**** Raw data

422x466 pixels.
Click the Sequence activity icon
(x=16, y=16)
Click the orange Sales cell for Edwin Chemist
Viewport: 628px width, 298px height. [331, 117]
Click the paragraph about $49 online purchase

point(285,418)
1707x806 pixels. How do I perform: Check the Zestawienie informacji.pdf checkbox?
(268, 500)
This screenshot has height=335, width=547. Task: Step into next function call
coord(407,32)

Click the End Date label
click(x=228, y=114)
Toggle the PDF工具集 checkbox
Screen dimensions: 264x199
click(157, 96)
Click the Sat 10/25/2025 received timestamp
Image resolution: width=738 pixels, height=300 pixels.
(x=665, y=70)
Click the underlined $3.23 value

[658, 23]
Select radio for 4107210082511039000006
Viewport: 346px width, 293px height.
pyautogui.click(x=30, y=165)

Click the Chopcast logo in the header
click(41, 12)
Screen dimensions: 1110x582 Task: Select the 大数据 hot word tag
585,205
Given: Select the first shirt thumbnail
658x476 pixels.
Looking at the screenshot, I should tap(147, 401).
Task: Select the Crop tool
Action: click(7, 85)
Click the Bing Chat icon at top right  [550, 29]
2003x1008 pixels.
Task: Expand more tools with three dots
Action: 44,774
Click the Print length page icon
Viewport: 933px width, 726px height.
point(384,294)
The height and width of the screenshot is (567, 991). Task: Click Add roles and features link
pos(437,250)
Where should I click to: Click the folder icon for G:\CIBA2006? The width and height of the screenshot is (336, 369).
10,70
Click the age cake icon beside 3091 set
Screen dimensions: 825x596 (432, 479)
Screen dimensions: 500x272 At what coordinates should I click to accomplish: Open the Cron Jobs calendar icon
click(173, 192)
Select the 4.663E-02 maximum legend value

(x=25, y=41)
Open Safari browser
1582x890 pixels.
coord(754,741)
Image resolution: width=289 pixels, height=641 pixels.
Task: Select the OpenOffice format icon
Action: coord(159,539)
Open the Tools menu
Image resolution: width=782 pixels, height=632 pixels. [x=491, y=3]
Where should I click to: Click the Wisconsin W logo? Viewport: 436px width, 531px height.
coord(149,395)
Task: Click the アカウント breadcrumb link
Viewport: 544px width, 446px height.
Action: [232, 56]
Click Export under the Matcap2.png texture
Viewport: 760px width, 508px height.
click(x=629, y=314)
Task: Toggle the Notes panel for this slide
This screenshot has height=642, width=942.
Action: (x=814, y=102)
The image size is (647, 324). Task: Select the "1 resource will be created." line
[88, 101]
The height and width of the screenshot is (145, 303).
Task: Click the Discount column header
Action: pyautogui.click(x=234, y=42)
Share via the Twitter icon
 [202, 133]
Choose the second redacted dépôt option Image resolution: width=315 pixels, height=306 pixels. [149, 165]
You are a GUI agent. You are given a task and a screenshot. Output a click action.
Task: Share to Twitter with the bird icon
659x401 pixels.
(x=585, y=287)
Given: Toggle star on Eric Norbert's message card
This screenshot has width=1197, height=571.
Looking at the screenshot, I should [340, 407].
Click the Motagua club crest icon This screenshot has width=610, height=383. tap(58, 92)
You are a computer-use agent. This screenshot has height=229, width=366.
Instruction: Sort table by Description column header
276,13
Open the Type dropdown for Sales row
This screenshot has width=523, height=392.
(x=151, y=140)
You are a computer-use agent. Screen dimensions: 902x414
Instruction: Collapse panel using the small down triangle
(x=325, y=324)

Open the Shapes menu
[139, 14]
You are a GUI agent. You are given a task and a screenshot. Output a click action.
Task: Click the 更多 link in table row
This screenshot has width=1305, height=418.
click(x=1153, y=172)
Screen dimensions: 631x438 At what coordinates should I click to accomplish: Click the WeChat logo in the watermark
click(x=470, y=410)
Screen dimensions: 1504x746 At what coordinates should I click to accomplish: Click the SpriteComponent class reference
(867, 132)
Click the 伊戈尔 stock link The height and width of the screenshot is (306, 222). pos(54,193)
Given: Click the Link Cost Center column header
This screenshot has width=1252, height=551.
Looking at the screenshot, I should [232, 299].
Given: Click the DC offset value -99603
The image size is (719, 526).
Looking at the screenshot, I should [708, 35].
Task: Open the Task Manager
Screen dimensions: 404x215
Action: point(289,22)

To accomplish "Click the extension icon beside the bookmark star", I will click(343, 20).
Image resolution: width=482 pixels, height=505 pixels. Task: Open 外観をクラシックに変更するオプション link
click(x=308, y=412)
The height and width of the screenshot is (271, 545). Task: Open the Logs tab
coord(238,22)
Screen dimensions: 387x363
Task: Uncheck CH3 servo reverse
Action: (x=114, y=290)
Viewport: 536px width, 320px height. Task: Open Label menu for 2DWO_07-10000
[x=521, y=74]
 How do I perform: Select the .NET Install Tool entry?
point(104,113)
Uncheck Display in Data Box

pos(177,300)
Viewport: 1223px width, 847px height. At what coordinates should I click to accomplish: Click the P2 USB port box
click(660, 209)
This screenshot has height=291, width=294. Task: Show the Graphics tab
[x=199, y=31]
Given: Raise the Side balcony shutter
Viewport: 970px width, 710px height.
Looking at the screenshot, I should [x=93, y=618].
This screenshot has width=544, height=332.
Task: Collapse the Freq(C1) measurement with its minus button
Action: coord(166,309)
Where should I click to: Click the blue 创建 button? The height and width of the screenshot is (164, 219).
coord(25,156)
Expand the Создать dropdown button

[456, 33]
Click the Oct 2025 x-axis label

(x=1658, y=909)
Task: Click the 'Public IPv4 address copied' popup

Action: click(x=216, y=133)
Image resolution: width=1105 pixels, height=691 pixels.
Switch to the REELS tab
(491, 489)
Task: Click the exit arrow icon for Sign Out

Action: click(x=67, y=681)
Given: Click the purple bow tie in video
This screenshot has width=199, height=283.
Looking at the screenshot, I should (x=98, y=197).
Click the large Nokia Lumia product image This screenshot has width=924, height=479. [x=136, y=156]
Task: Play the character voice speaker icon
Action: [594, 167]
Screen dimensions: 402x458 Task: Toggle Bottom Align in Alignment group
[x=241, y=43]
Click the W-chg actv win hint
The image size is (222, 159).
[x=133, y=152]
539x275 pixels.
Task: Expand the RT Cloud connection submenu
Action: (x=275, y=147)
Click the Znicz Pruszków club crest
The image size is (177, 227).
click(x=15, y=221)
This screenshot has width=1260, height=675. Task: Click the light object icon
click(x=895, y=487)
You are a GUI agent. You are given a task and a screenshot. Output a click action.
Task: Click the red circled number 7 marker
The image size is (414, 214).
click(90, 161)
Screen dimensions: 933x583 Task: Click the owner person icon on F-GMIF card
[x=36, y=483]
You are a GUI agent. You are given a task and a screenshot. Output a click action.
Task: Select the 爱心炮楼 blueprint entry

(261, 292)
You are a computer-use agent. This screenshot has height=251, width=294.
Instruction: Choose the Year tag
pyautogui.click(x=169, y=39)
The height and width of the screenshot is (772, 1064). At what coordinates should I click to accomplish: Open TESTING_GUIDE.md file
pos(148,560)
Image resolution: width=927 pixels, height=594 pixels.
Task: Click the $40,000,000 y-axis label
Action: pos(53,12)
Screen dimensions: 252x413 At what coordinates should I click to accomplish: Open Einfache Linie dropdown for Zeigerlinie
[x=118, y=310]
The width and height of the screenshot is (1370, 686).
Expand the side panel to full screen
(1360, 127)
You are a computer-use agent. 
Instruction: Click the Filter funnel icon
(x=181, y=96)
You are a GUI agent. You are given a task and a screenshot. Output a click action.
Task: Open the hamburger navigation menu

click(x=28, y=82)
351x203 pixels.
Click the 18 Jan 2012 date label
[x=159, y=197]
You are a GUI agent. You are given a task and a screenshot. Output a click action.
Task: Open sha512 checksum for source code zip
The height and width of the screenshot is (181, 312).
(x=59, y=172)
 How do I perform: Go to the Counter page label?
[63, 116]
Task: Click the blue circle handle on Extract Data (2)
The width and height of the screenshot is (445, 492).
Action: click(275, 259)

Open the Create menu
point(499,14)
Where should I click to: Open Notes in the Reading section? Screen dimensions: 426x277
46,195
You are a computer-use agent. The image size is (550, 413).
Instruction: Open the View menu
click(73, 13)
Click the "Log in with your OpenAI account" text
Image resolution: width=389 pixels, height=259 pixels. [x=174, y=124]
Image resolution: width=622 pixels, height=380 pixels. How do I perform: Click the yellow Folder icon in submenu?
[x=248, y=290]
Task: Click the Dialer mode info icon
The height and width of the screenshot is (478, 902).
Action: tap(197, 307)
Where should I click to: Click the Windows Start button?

********

How to complete this task: From the very first line of the records down to the line with "Toggle the PDF工具集 checkbox", please write out each line exactly, including both ends and no other lines.

Output:
422x466 pixels.
Click the Sequence activity icon
(x=16, y=16)
Click the orange Sales cell for Edwin Chemist
Viewport: 628px width, 298px height. [331, 117]
Click the paragraph about $49 online purchase

point(285,418)
1707x806 pixels. How do I perform: Check the Zestawienie informacji.pdf checkbox?
(268, 500)
This screenshot has height=335, width=547. Task: Step into next function call
coord(407,32)

Click the End Date label
click(x=228, y=114)
Toggle the PDF工具集 checkbox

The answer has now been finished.